Since the start of Russia’s invasion of Ukraine, the conflict has spilled into cyberspace with state and non-state actors taking sides and conducting a variety of disruptive operations. Russia state actors have executed eight new types of malware attacks against Ukraine, impacting government, business, financial institutions, and energy organizations, as well as a U.S. satellite communications provider. Ukrainian supporters have equally responded in kind. Notorious hacktivist group Anonymous and Ukraine’s volunteer IT Army have retaliated against Russian government and military entities in kind.  They have doxed thousands of Russian soldiers information and even disrupted Belarusian rail lines to slow Russian troop movement.  The failure to create a cyber “shock and awe” have led many to believe that Russia might lack the capability to produce one.

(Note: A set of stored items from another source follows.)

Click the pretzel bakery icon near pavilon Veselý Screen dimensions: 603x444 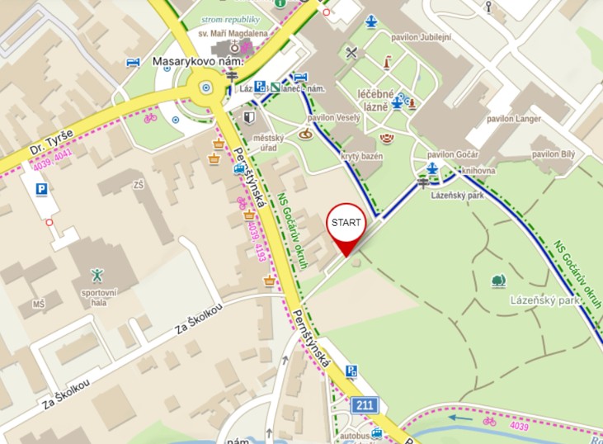point(305,134)
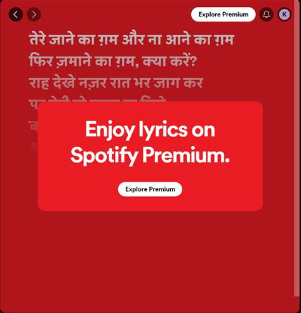Image resolution: width=301 pixels, height=313 pixels.
Task: Click the partly hidden fourth lyric line
Action: (x=97, y=100)
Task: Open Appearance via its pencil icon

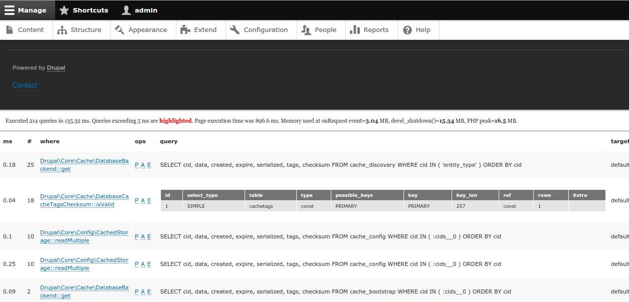Action: [119, 30]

While the cyber war rages on, several governments in the global community have implemented a series of severe economic sanctions against Moscow.  Currently, Russia is now the world’s most sanctioned country, well ahead of governments like North Korea and Iran, the latter of which had previously occupied the top spot.  The longer the conflict persists, the more Russia suffers economically, which is a key objective of sanctions. However, without aggressively targeting Russia’s potent oil industry, sanctions may not yield favorable results in time.  Recent evidence has shown that Russia has withstood sanctions thus far with its ruble strengthening not weakening.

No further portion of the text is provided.